PROBLEM A:
In the inflation comments, what happens to the dollar as inflation rises?
PROBLEM B:
Say whether each statement agrees with the inflation comments. Answer yes or no for each, quoting the deciding words. (i) One commenter compares 40 years of work to 8-10 years of work destroyed. (ii) The reply supports giving the so-called volatile items a zero weight. (iii) The reply holds that the CPI should reflect price increases in food and energy.

DOCUMENT EXTRACT:
____
B/C THE GOV WAS USING UP HOUSING FOR THEIR “FRIENDS” aka illegals made legal by the pen and the phone
man,,,THE USA IS IN TROUBLE!!
as inflation rises, the (value of) dollar becomes worth less and you have to pay more for the same item today than you did yesterday.
why is it then that the “General Population” finds it so difficult to understand that “the Market” will rise in times of inflation – until it doesn’t
Even class conflict can’t be used. Everyone who saved are seeing years of work wiped away. Work 40 years…. think of it as 8-10 years of working destroyed.
If you want to measure inflation you want to include only items that don’t move in price for other reasons. If you include the other-reasons items then your measurement of inflation is less reliable. It’s a matter of picking items with the smallest variance to get the best estimate, a standard statistical practice to get the answer with the most accuracy. Strictly speaking you’d include them with a weight inversely proportional to their other-reasons variance, if you knew it. So lightly weighted.
I don’t understand your comment. Normally one uses weights equal to 1/variance and then renormalize by dividing by the sum of the weights. So to me it makes no sense to assign a zero weight to the so-called volatile items. People buy food and energy and the CPI should reflect price increases.
lolwut?
____
SUPPLIED DATA:

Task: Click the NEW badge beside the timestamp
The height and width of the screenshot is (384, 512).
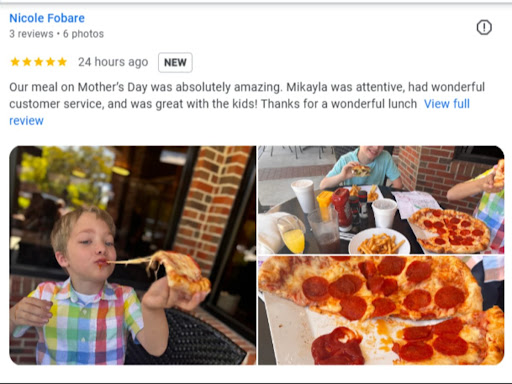Action: tap(175, 62)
____
FINAL ANSWER A:
The dollar becomes worth less, so you have to pay more for the same item today than you did yesterday.

FINAL ANSWER B:
(i) Yes: "Work 40 years…. think of it as 8-10 years of working destroyed."
(ii) No: "So to me it makes no sense to assign a zero weight to the so-called volatile items."
(iii) Yes: "People buy food and energy and the CPI should reflect price increases."